O caso foi aberto a partir de uma representação do Partido Progressista (PP) de Milagres. A suspeita indicava que o deputado Binho Galinha, apoiador de candidatos do PSD e de suas coligações na disputa, estaria intimidando eleitores.

O ponto central da investigação envolvia um episódio ocorrido na noite de 5 de outubro de 2024, na Praça do Comércio, onde um morador foi agredido fisicamente em frente a uma padaria. 

Naquela época, a vítima registrou um boletim de ocorrência afirmando ter ouvido o parlamentar ordenar o ataque, justificando que a agressão tinha motivações políticas.

Sob a supervisão do TRE-BA, as investigações foram conduzidas pela Polícia Federal, que chegou a anexar aos autos o prontuário do Hospital Municipal de Milagres e o laudo de corpo de delito, confirmando as lesões corporais. No entanto, o avanço das apurações foi inviabilizado pela recusa da própria vítima em colaborar com o caso ou prestar novos depoimentos. 

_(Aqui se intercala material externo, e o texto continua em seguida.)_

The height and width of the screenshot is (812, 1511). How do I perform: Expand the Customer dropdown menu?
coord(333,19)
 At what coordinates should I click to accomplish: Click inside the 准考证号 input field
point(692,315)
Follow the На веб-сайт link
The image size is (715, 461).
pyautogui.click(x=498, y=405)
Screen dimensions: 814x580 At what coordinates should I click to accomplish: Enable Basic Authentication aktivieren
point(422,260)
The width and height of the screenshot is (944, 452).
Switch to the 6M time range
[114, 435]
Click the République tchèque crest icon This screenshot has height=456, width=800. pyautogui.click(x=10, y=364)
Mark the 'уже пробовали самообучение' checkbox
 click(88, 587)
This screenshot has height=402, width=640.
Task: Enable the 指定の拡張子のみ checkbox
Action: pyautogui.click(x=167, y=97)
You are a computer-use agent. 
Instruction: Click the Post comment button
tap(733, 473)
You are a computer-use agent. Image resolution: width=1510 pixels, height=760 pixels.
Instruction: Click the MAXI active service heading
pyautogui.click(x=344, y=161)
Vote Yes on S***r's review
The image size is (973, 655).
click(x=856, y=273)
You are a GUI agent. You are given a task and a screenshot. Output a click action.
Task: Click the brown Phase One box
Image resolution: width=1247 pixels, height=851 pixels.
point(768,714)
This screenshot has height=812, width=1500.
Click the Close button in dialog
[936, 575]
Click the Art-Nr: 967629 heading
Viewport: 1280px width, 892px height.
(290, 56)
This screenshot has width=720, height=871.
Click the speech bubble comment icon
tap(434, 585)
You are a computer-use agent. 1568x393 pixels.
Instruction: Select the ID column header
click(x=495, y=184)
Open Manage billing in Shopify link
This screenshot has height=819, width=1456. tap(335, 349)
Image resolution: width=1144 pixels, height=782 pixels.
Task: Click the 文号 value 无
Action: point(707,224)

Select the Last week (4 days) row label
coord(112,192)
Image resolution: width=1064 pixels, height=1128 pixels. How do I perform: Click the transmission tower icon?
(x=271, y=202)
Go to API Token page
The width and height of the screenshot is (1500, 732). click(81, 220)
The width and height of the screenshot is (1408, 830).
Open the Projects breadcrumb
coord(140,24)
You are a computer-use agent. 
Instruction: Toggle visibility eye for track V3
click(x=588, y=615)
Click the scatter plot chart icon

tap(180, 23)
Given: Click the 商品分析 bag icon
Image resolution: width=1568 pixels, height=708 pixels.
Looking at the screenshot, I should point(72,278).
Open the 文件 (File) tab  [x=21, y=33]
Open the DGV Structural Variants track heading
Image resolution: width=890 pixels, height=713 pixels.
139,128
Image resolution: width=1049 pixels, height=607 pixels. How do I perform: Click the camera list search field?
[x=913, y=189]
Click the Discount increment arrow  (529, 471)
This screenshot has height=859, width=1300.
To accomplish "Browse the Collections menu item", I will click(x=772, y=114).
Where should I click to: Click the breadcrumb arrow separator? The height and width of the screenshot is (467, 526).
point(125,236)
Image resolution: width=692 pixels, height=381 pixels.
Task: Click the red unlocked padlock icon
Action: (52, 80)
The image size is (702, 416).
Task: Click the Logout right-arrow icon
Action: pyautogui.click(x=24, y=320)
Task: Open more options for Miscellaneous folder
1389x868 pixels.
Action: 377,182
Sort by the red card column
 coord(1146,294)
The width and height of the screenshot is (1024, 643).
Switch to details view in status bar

A vítima abriu mão do processo por relatar, via mensagem de celular, ter medo de retaliação devido ao perfil do investigado. Diante disso, o Ministério Público Eleitoral pediu o arquivamento por falta de provas de autoria e por não comprovar a finalidade eleitoral da agressão (requisito para o crime eleitoral), destacando também que a denúncia inicial do boletim de ocorrência não foi confirmada legalmente durante o inquérito.